Me temo que no cuela. La corrupción de Pujol es el indicio incontestable de una sociedad enferma de narcisismo y nepotismo incapaz de reconocer su propia cobardía moral. Decía en el primer párrafo que un gobernante corrupto o varios forman parte de los efectos colaterales de la libertad en democracia, pero, en este caso, Pujol no es solo un político corrupto, es ante todo la culminación de una doctrina social fruto de una obsesión integrista de naturaleza religiosa y nacionalista. La Cataluña oficial de hoy está hecha a imagen y semejanza suya, no se entendería sin él, la ha construido desde cero, con todos sus tics, su cinismo y victimismo, sus manías, sus frustraciones, obsesiones, también con sus carceleros y delatores, una colosal ingeniería social donde todo estaba al servicio de la nación inventada, que empezaba en la evangelización de la escuela, se adornaba con una prensa al servicio del negocio nacional y terminaba en la exclusión social de todo aquel que disentía. ¿Acaso iniciaron alguna investigación sobre las sospechas de corrupción de sus hijos? Nunca, la prensa siempre estaba presta a salvarle para salvar a Cataluña. La nación lo justificaba todo, también los negocios opacos, las coimas, los favores mutuos y el silencio de todos. Chantaje moral, acoso, cinismo y victimismo, la manipulación de la historia, la complicidad y los lugares comunes forman parte de ese ser nacional. En el nombre de la nación. Ese es el espíritu del pujolismo, sin el que hoy la hegemonía moral del proceso a la independencia no sería posible.

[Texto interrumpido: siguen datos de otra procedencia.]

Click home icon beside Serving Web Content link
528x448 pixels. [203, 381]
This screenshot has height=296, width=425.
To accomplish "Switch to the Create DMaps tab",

Cuatro pasajes de su vida bastan para rastrearlo: cuando sólo era un niño –lo cuenta él en Construir Cataluña-, su tío Narcís Pujol le llevó al monte Tagamanent, y desde las ruinas que le rodeaban se juró simbólicamente "reconstruir" Cataluña. Es un recuerdo que –según él– le ha perseguido toda la vida (Jordi Pujol. Historia de una Obsesión, S. Baigues y J. Reixach, pág. 21). Esta tendencia a creerse ungido por el alma de la nación se aprecia nítida cuando es nombrado por primera vez presidente, en 1980. Al llegar al palacio de la Generalidad preguntó a su mano derecha, Lluís Prenafeta, el mismo que fuera procesado y condenado años después por corrupción (El Virrei, J. Antich, pág. 44):
-Escolta, Lluís, tu saps què és la Generalitat?
-Més o menys –contesta un sorprès Prenafeta.
-No, tu no en saps res (…) la Generalitat som tu i jo.
Esa prepotencia narcisista le llevó a la desmesura de recorrer toda Cataluña en los años cincuenta con un seiscientos pintando tapias con la falsa tautología: Pujol-Catalunya. Años después, acosado por la quiebra de Banca Catalana, desde el balcón de la Generalidad se mostró como el sepulcro blanqueado que ha sido siempre: "El Govern central ha fet una jugada indigna: D'ara endavant d’ética i moral, en parlarem nosaltres, no els" (El Virrei, pág. 193). Se envolvió en la bandera y desde entonces toda oposición a su política la convirtió en un ataque a Cataluña, la misma Cataluña que hoy está enfrascada en el derecho a decidir. ¿A quién quieren engañar?